Please copy out the records that follow, word for word.

Stored data entries:
--- START ---
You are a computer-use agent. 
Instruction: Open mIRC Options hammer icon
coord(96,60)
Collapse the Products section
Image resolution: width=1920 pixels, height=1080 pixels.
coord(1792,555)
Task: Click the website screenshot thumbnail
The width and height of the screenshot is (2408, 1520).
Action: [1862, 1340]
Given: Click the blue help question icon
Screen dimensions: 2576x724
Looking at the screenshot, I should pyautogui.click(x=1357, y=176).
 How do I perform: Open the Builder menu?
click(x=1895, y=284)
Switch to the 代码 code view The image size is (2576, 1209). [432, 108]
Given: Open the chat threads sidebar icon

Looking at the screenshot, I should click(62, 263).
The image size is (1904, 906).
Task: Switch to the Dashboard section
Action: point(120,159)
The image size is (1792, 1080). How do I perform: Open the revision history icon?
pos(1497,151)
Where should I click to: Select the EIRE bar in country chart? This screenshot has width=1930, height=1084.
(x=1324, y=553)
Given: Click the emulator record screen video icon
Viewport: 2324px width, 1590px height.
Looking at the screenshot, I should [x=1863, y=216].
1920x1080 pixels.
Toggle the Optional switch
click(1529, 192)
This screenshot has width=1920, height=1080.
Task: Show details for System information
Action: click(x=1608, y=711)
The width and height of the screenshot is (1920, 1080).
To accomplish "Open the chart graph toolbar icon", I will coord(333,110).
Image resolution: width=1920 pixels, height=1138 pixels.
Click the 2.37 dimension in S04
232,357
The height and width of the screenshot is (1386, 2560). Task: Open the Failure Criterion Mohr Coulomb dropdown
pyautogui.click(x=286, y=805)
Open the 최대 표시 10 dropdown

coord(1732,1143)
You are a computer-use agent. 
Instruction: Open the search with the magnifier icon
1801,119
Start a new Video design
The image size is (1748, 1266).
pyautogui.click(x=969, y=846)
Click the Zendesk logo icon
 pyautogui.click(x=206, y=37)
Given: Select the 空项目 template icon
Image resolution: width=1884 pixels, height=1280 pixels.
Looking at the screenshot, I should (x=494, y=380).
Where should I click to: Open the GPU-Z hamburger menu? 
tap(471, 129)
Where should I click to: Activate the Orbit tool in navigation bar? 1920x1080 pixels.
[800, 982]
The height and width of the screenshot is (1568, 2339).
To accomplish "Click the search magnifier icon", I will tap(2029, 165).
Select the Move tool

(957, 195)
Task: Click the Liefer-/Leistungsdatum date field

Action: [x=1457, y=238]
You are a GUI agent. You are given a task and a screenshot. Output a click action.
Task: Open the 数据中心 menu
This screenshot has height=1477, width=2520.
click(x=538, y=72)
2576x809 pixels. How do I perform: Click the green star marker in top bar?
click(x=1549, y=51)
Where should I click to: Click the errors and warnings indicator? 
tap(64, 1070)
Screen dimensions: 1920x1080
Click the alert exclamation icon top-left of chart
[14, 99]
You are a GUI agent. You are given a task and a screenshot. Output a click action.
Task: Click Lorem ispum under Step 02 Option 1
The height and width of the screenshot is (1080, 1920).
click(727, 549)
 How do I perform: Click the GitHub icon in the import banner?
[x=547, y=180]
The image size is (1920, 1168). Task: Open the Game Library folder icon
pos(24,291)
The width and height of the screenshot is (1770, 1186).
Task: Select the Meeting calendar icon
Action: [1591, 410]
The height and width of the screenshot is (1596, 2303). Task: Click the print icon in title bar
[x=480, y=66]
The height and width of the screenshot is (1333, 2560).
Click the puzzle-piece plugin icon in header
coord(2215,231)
--- END ---
Output —
You are a computer-use agent. 
Instruction: Open mIRC Options hammer icon
coord(96,60)
Collapse the Products section
Image resolution: width=1920 pixels, height=1080 pixels.
coord(1792,555)
Task: Click the website screenshot thumbnail
The width and height of the screenshot is (2408, 1520).
Action: [1862, 1340]
Given: Click the blue help question icon
Screen dimensions: 2576x724
Looking at the screenshot, I should pyautogui.click(x=1357, y=176).
 How do I perform: Open the Builder menu?
click(x=1895, y=284)
Switch to the 代码 code view The image size is (2576, 1209). [432, 108]
Given: Open the chat threads sidebar icon

Looking at the screenshot, I should click(62, 263).
The image size is (1904, 906).
Task: Switch to the Dashboard section
Action: point(120,159)
The image size is (1792, 1080). How do I perform: Open the revision history icon?
pos(1497,151)
Where should I click to: Select the EIRE bar in country chart? This screenshot has width=1930, height=1084.
(x=1324, y=553)
Given: Click the emulator record screen video icon
Viewport: 2324px width, 1590px height.
Looking at the screenshot, I should [x=1863, y=216].
1920x1080 pixels.
Toggle the Optional switch
click(1529, 192)
This screenshot has width=1920, height=1080.
Task: Show details for System information
Action: click(x=1608, y=711)
The width and height of the screenshot is (1920, 1080).
To accomplish "Open the chart graph toolbar icon", I will coord(333,110).
Image resolution: width=1920 pixels, height=1138 pixels.
Click the 2.37 dimension in S04
232,357
The height and width of the screenshot is (1386, 2560). Task: Open the Failure Criterion Mohr Coulomb dropdown
pyautogui.click(x=286, y=805)
Open the 최대 표시 10 dropdown

coord(1732,1143)
You are a computer-use agent. 
Instruction: Open the search with the magnifier icon
1801,119
Start a new Video design
The image size is (1748, 1266).
pyautogui.click(x=969, y=846)
Click the Zendesk logo icon
 pyautogui.click(x=206, y=37)
Given: Select the 空项目 template icon
Image resolution: width=1884 pixels, height=1280 pixels.
Looking at the screenshot, I should (x=494, y=380).
Where should I click to: Open the GPU-Z hamburger menu? 
tap(471, 129)
Where should I click to: Activate the Orbit tool in navigation bar? 1920x1080 pixels.
[800, 982]
The height and width of the screenshot is (1568, 2339).
To accomplish "Click the search magnifier icon", I will tap(2029, 165).
Select the Move tool

(957, 195)
Task: Click the Liefer-/Leistungsdatum date field

Action: [x=1457, y=238]
You are a GUI agent. You are given a task and a screenshot. Output a click action.
Task: Open the 数据中心 menu
This screenshot has height=1477, width=2520.
click(x=538, y=72)
2576x809 pixels. How do I perform: Click the green star marker in top bar?
click(x=1549, y=51)
Where should I click to: Click the errors and warnings indicator? 
tap(64, 1070)
Screen dimensions: 1920x1080
Click the alert exclamation icon top-left of chart
[14, 99]
You are a GUI agent. You are given a task and a screenshot. Output a click action.
Task: Click Lorem ispum under Step 02 Option 1
The height and width of the screenshot is (1080, 1920).
click(727, 549)
 How do I perform: Click the GitHub icon in the import banner?
[x=547, y=180]
The image size is (1920, 1168). Task: Open the Game Library folder icon
pos(24,291)
The width and height of the screenshot is (1770, 1186).
Task: Select the Meeting calendar icon
Action: [1591, 410]
The height and width of the screenshot is (1596, 2303). Task: Click the print icon in title bar
[x=480, y=66]
The height and width of the screenshot is (1333, 2560).
Click the puzzle-piece plugin icon in header
coord(2215,231)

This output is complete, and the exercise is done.